Understand scaler configurations
The v2
version of the HPA API allows you to fine-tune some aspects of its behavior by using a new key in the YAML file called spec.behavior
. It accepts two other keys: scaleDown
and scaleUp
, which define how the HPA behaves when scaling down and when scaling up.

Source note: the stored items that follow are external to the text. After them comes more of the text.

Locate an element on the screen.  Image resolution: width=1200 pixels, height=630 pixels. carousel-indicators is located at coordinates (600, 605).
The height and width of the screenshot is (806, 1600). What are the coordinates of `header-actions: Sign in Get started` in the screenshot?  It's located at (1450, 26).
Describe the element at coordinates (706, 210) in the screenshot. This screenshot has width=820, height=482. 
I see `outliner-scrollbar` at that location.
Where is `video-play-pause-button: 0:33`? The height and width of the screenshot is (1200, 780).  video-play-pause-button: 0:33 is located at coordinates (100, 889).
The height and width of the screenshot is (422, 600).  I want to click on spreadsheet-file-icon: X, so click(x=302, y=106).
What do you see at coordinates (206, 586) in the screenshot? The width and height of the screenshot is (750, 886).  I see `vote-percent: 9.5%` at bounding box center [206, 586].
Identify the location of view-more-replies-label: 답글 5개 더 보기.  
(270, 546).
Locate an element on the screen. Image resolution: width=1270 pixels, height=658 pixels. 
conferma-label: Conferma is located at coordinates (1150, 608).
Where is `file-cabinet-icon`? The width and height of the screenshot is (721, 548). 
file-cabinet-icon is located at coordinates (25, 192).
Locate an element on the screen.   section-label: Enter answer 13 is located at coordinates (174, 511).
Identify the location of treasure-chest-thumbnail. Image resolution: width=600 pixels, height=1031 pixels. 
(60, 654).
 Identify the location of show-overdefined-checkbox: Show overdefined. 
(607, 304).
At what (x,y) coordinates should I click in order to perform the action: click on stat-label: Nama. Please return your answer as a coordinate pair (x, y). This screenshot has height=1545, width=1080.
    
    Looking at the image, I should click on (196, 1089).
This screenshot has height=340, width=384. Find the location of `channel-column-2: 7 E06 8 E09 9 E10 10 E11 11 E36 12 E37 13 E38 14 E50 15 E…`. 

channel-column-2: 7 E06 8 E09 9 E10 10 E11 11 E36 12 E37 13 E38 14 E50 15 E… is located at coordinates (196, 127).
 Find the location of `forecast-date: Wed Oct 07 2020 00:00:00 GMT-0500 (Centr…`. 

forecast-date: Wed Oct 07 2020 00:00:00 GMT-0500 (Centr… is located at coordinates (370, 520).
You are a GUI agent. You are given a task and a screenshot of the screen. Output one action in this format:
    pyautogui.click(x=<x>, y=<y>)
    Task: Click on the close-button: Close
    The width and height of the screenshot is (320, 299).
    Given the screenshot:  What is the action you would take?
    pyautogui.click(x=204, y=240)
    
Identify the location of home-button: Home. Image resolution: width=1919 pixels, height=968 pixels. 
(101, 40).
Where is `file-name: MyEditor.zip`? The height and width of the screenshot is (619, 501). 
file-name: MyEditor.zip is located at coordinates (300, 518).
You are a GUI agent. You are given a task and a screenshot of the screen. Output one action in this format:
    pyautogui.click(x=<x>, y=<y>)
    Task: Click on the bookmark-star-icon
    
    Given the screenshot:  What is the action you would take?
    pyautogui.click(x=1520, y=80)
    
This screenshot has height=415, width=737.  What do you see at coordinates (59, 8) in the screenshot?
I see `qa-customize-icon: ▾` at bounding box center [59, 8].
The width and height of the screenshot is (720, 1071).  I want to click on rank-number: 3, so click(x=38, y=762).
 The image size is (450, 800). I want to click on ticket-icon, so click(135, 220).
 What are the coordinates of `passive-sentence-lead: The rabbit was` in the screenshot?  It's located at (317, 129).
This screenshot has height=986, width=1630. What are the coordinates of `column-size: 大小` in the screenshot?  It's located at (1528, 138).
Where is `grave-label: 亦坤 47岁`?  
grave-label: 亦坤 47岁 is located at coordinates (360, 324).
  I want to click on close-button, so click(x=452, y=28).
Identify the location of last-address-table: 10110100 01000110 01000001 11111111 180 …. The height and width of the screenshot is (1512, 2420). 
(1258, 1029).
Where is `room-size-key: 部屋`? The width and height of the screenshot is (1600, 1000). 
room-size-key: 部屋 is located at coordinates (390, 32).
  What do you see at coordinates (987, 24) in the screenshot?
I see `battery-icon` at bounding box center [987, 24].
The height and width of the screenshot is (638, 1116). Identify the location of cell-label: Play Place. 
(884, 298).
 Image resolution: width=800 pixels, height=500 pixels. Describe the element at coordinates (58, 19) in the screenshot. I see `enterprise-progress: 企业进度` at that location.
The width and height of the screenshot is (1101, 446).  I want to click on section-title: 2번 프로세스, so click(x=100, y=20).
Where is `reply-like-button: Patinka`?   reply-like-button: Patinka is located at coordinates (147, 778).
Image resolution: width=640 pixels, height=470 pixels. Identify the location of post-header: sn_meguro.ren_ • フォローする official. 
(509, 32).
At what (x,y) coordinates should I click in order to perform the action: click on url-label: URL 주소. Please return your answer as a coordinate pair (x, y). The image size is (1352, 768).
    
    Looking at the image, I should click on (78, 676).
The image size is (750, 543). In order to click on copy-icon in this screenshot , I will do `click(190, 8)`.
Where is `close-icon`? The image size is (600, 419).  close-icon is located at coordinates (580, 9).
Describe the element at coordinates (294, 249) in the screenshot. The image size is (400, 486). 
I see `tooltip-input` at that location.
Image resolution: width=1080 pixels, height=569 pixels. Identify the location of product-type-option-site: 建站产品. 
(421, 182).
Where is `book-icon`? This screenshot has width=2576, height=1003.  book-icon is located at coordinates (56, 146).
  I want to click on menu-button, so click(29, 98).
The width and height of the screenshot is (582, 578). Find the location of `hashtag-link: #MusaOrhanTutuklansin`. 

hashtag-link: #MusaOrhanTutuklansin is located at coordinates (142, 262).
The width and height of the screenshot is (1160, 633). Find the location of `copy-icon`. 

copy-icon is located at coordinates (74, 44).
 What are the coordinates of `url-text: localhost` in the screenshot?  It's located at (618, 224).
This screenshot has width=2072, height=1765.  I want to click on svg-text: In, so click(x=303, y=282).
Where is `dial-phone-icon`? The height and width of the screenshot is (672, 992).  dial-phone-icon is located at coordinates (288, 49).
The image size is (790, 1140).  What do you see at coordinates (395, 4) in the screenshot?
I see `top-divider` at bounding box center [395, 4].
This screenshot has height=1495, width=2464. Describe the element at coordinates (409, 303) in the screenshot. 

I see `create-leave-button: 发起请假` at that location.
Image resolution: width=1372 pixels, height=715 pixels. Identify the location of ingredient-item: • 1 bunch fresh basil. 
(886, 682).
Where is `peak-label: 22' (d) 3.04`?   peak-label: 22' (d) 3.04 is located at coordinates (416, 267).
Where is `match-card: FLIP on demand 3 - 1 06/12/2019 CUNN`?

The following values are allowed for each of these keys:
Key | Type | Description |
---|---|---|
stabilizationWindowSeconds | int | The period in which the HPA looks for metrics to compute the desired state. The default value for scaleDown is five minutes and there's no stabilization window for scaleUp . |
selectPolicy | string | The selected type of policy to use, this value can be Min , Max , or Disabled . |
policies | array of HPAScalingPolicy |
An array of possible policies to apply. |
The HPAScalingPolicy
object is defined as an object with the following keys:
Key | Type | Description |
---|---|---|
type | string | Type of policy, can be Percent or Pods . |
value | int | Value of the policy. |
periodSeconds | int | Amount of time required before this policy can be applied again. |
Scaling policies allow you to fine-tune the way the scaling works. For example, you can completely disable the scale down operation by setting a scaleDown
policy to Disabled
, as shown in the following example:
apiVersion: autoscaling/v2
kind: HorizontalPodAutoscaler
metadata:
name: contoso-website
namespace: hpa-contoso
spec:
scaleTargetRef:
apiVersion: apps/v1
kind: Deployment
name: contoso-website
minReplicas: 1
maxReplicas: 10
behavior:
scaleDown:
selectPolicy: Disabled
metrics:
- type: Resource
resource:
name: cpu
target:
type: Utilization
averageUtilization: 20
- type: Resource
resource:
name: memory
target:
type: Utilization
averageUtilization: 50
You can also set the number of replicas to scale out at a time by defining a scaleUp
policy, like this:
apiVersion: autoscaling/v2
kind: HorizontalPodAutoscaler
metadata:
name: contoso-website
namespace: hpa-contoso
spec:
scaleTargetRef:
apiVersion: apps/v1
kind: Deployment
name: contoso-website
minReplicas: 1
maxReplicas: 10
behavior:
scaleUp:
selectPolicy: Max
stabilizationWindowSeconds: 120
policies:
- type: Percent
value: 30
periodSeconds: 60
- type: Pods
value: 7
periodSeconds: 90
metrics:
- type: Resource
resource:
name: cpu
target:
type: Utilization
averageUtilization: 20
- type: Resource
resource:
name: memory
target:
type: Utilization
averageUtilization: 50
In this manifest, you're telling the HPA to look for the last 120 seconds of metrics to calculate the desired state and get the highest of these values. Once it does, it calculates 30% of the existing pods, rounds this number up, and compares it with the fixed value of seven pods. Since the selectPolicy
is set to Max
, it takes the larger number of those two numbers and applies that policy, then waits periodSeconds
before applying any policies again.
For example, let's say the website is running with 18 pods, and then it experience a spike that lasts for about 120 seconds. The desired state is computed by calculating 30% of the current running pods, which is 5.4 (rounded to 6). This value is compared to the number of pods in the second policy, which is 7. Since the selectPolicy
key is set to Max
, it uses the larger value of those two values. Then, the HPA scales by 7 and waits 90 seconds before scaling up again. If the spike continued up to 25 pods, the calculation is done again. 30% of 25 pods is 7.5 (rounded to 8), which is greater than 7. Now, the HPA creates eight new pods and waits for 60 seconds before scaling up again.